The Progressive Group of Green, Liberal Democrat and Independent councillors put forward a proposal to employ a dedicated council officer to investigate and remedy planning breaches in February 2020 and again in February this year during annual budget decision-making.
Councillors Kevin Mitchell and Diana Moore, group co-leaders, initially suggested that the post should be funded from underspending in other areas.
The group then proposed the creation of a charging scheme for the free pre-application advice service the council provides to developers in order to cover the costs of employing the officer.
The council is among the few local planning authorities which give free advice to support large development applications, and has also been employing expensive temporary agency staff to clear a backlog of around 160 planning enforcement cases.
Despite Labour’s public rejection of the proposals it has since emerged that the council has created the new role.
A newly-published register has also revealed that Exeter City Council has issued as many planning enforcement notices in the past three months as it has in the past three years.

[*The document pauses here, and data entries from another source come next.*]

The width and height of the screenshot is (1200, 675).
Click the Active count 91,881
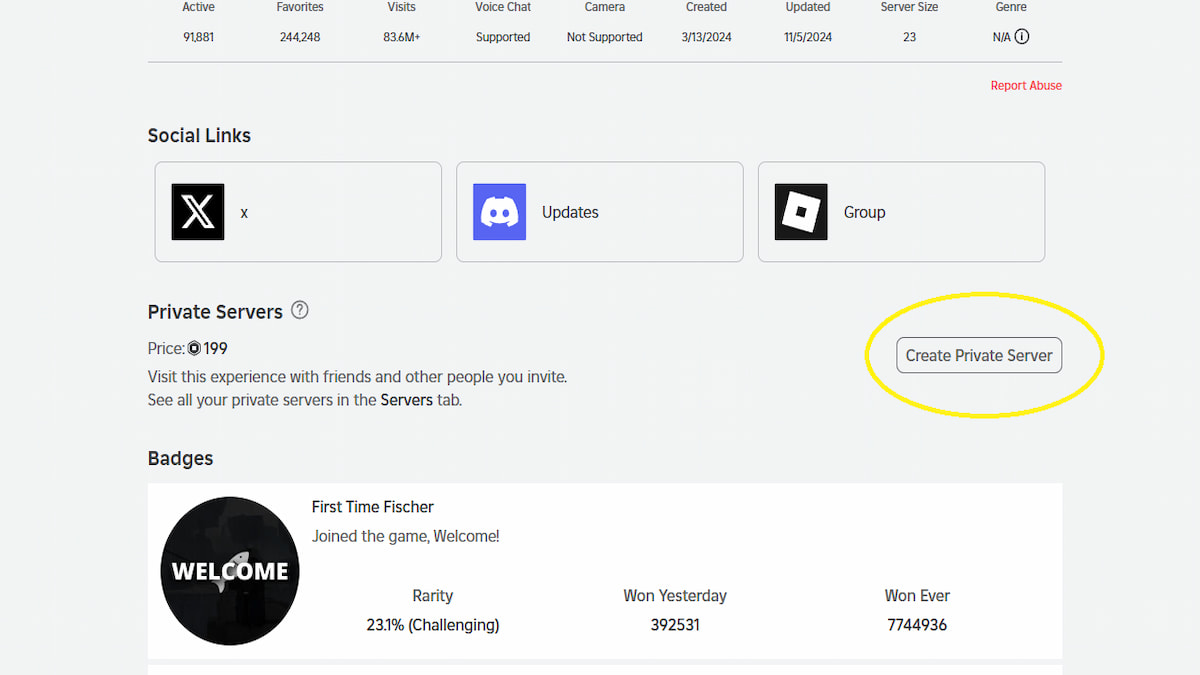(199, 37)
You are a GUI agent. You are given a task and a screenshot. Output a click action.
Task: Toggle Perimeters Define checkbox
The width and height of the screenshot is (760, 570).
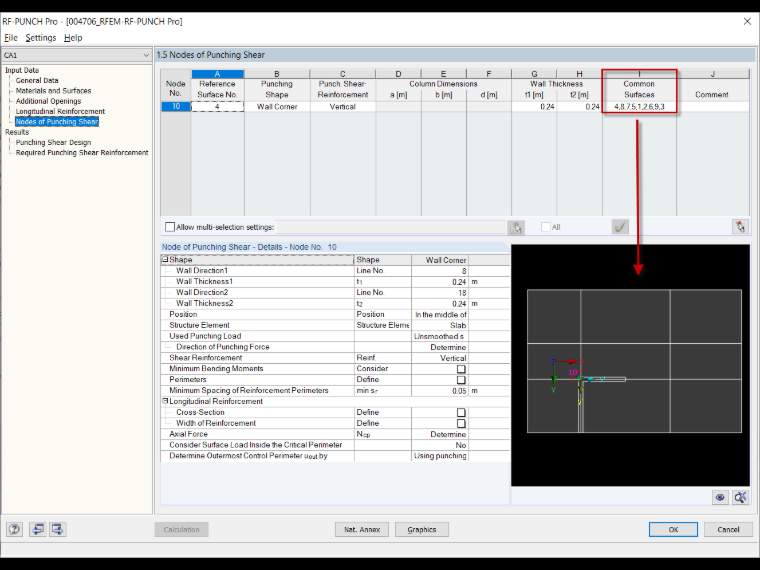point(461,380)
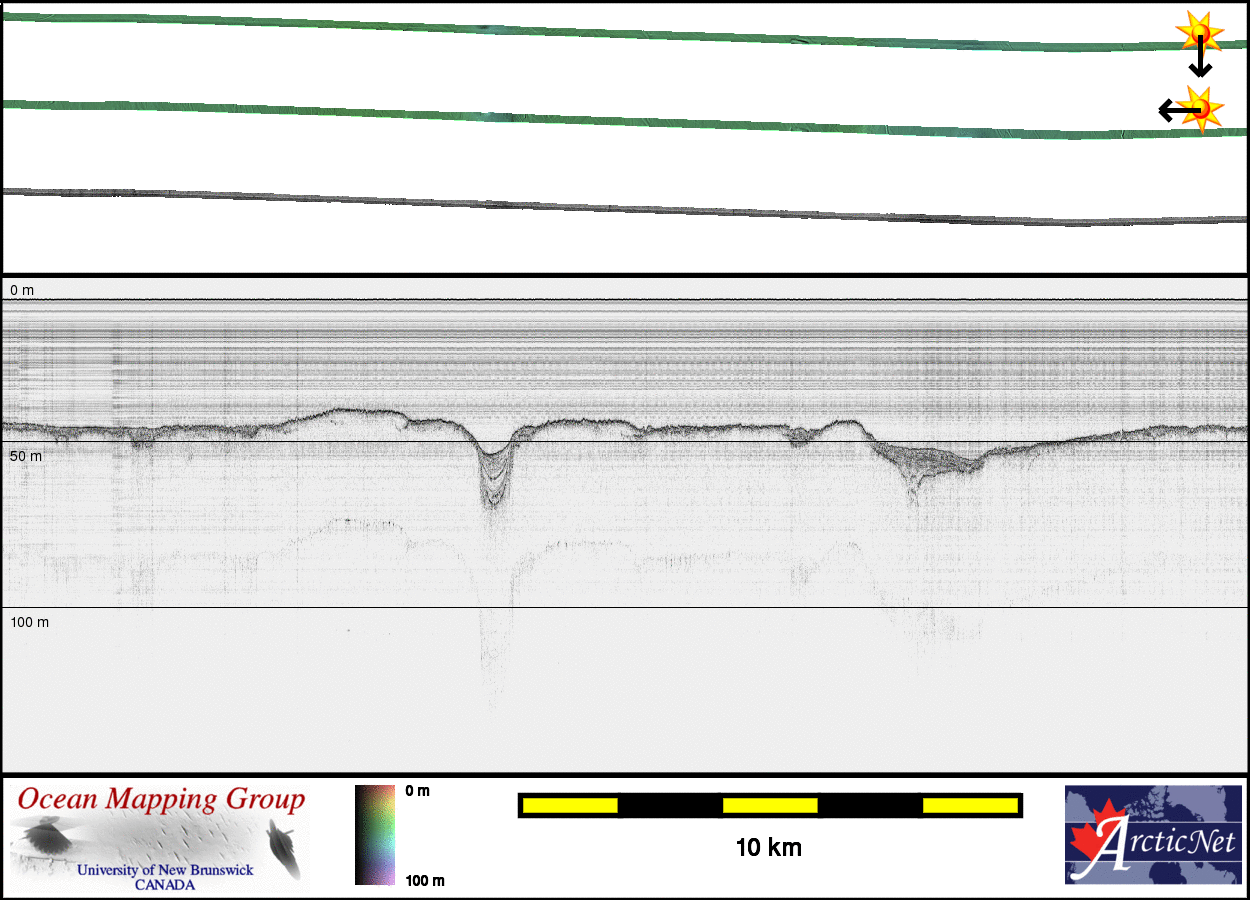Screen dimensions: 1250x900
Task: Click the University of New Brunswick text
Action: 165,870
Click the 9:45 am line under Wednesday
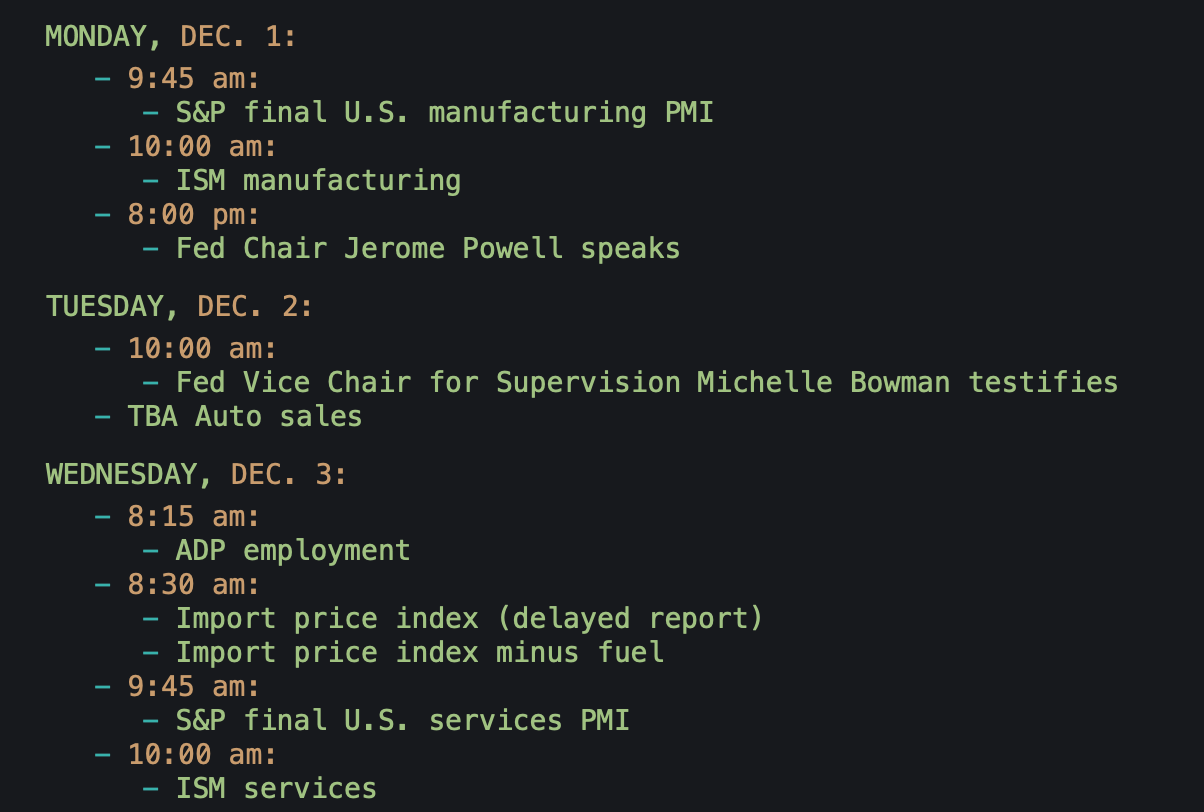1204x812 pixels. (x=193, y=686)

These have included addressing non-compliance with planning conditions at the Glenthorne Road student accommodation development site and the unlawful conversion of a garage into a residential studio flat on Northernhay Street.
At this year’s budget meeting the ruling Labour group also rejected Progressive Group proposals to improve council decision-making scrutiny and Conservative group proposals to address student council tax exemption, city-wide food waste recycling and Wonford Community Centre refurbishment.
The council continues not to charge developers for pre-application advice.